The total amount of profit that the company has been able to earn in the financial year end of 2019 amounted to $14.7 million which is a marginal rise from last year’s performance of $14.1 million. However, the revenue that was generated by the company fell by $0.9 million if compared to the values of last year. The current strategy that has been employed by the company is to cater to the needs of the consumer by shaping the nature of operations of the business in a consumer centric way. However, it has been found out that the company have relied on their brand image way too much as a result of which they have forgotten about the competitive prices that the company needs to provide in order to gain a competitive advantage in the markets that they are spread across. As mentioned earlier there are various prices at which the services are offered to the consumers. However, lack of affiliation that the company has with the needs of the customers has made the operations of the company ineffective to a degree.

One of the main issues that are being faced by the company is with the lack of participation in the price competition that exists in every market that the company operates in. The company should incorporate pricing strategies that help the company obtain a competitive edge while operating in such industries. However, the marketing strategy of the company is one of the best in the market.

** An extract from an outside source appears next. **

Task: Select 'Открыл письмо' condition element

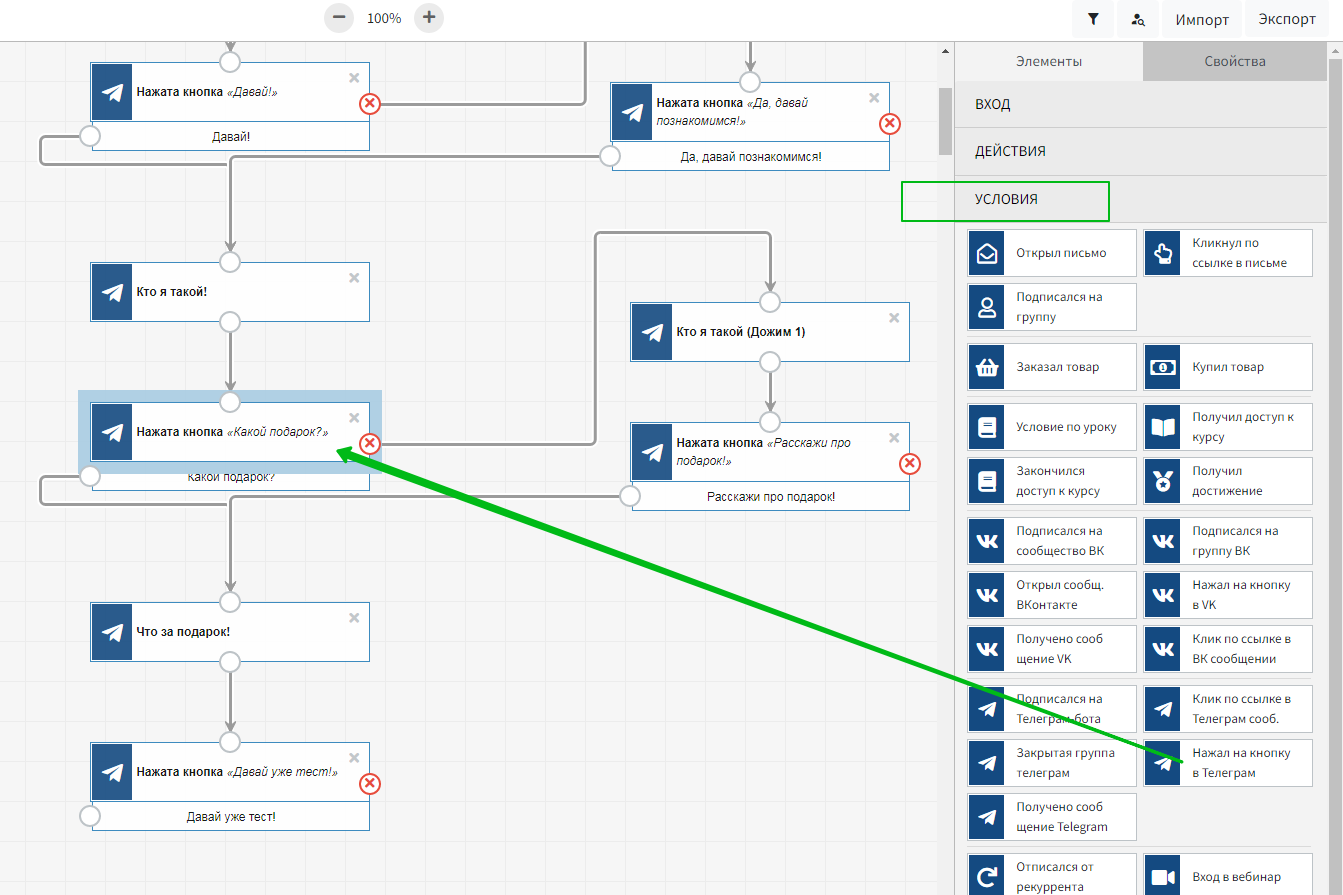Action: (1052, 253)
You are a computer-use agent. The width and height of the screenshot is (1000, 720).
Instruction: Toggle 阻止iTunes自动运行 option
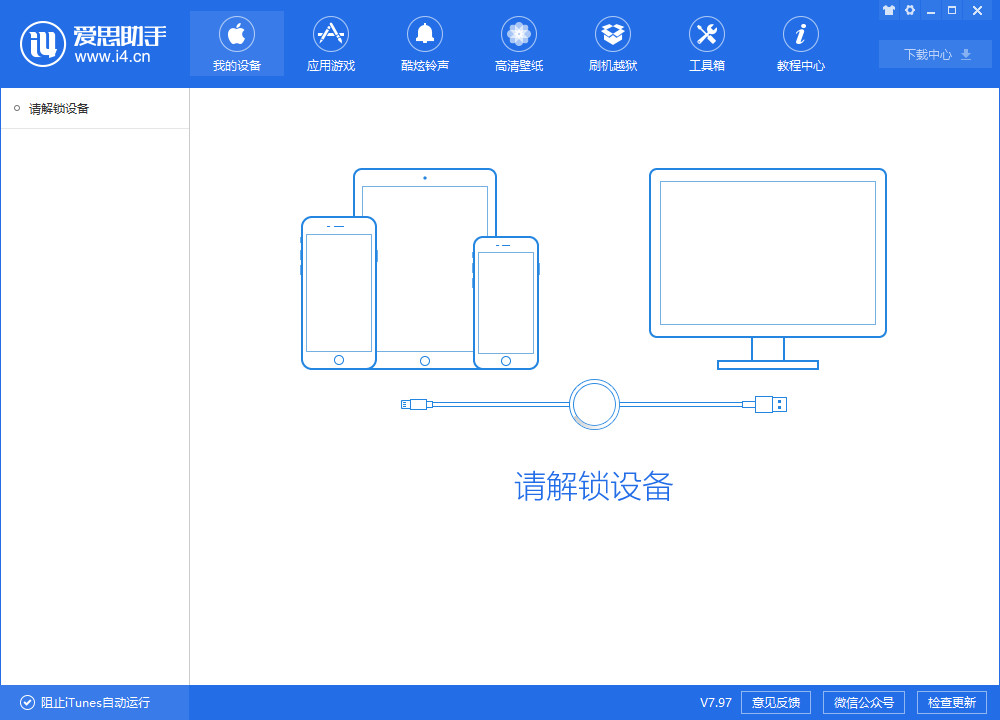point(85,702)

The iconic “ZOOZOOs” marketing campaign were highly successful so were the campaigns with the pug “Goes wherever you go” to communicate the network coverage that the company has. The company has been positioned in the minds of the customers as company who has been reliable in providing services for decades and that is the reason behind the sustainability of the company. It is perceived that there is a niche value that is associated with the company, thus they have been able to justify the high prices that the company has been providing in the market that the company is operating in. It is just due to the positioning that the company has been able to carry out through the effective advertising that the company has been able to sustain itself till date.